TR 2 

Armand BRAUN  : Un cas concret, la prospective de l’Ile de France

Version complétée le 01 04 05

UN CAS CONCRET, LA PROSPECTIVE DE L’ILE DE FRANCE 

Armand BRAUN

La concentration des activités dans les pôles urbains, ou autour d’eux, se poursuit à marche forcée dans le monde. Elle induit une profonde transformation de la géographie humaine, des problématiques sociales, des enjeux économiques, avec d’innombrables conséquences, certaines favorables, d’autres négatives : le sujet est bien connu…

L’intervention portera d’abord sur le positionnement de l’Ile-de-France en regard de ce processus, en termes démographiques, économiques, sociaux et aussi en regard de la compétition entre métropoles pour le contrôle des sources de création de richesse. Un ensemble de signes indique, quoiqu’on en dise, une dégradation, en termes relatifs et en chiffres absolus, de la situation de la région. Les scénarios actuellement à l’étude ne comportent pas de promesse de rétablissement de la situation.

## DONNÉES FOURNIES

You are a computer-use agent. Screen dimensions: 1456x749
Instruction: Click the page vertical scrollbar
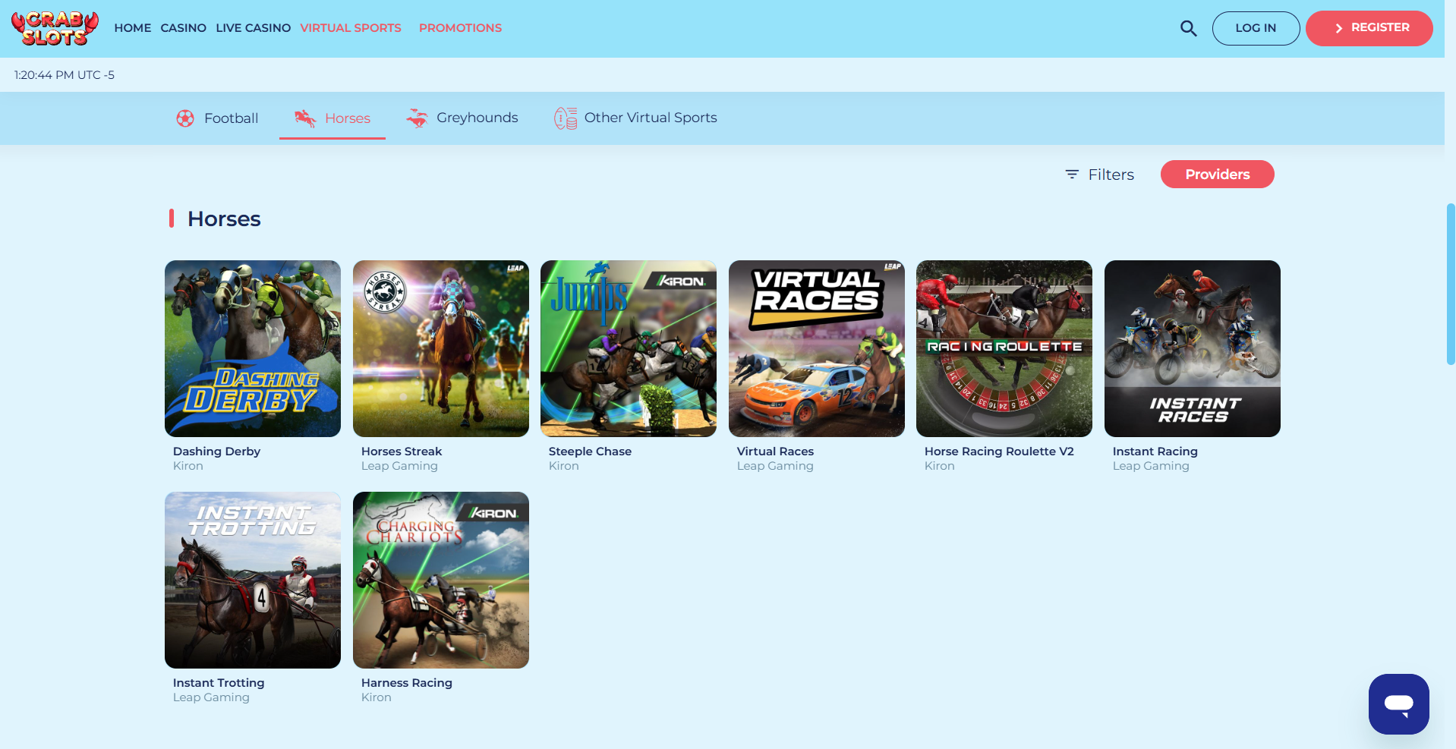(1450, 285)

## TÂCHES À RÉALISER
a. Répondez à ces questions sur le texte consacré à la prospective de l'Île-de-France :
(i) Qui en est l'auteur ?
(ii) Où la concentration des activités se poursuit-elle à marche forcée ?
(iii) Que ne comportent pas les scénarios actuellement à l'étude ?
b. Poursuivez le texte sur la prospective de l'Île-de-France après sa dernière phrase.

## RÉPONSES PAR TÂCHE
a.
(i) Armand Braun.
(ii) Dans les pôles urbains, ou autour d'eux, dans le monde.
(iii) Une promesse de rétablissement de la situation.

b.
Après une interrogation sur le souhaitable (cf. le livre de Jean Viard, Le nouvel âge du politique, Editions de l’Aube), pour rappeler que l’identité des individus se définit moins par l’appartenance à un territoire que par une poly-appartenance à de multiples groupes et une mobilité généralisée, l’intervention sera articulée autour de trois propositions : un espace parisien intégré, regroupant une dizaine de millions de personnes, se met spontanément en place, se substituant de fait au modèle historique (centre/périphérie, couronnes) ; des initiatives innovantes, nécessaires, peuvent se déployer à ce niveau, alors qu’elles ne le pourraient pas à celui de la Région ou du Paris d’aujourd’hui ; pour exercer un effet d’entraînement, elles doivent être fortes, concentrées sur les domaines d’intervention dont l’effet multiplicateur global serait le plus élevé en termes de développement et de solidarité (transport et logement) et surtout mises en œuvre dans des délais de moyen et non de long terme.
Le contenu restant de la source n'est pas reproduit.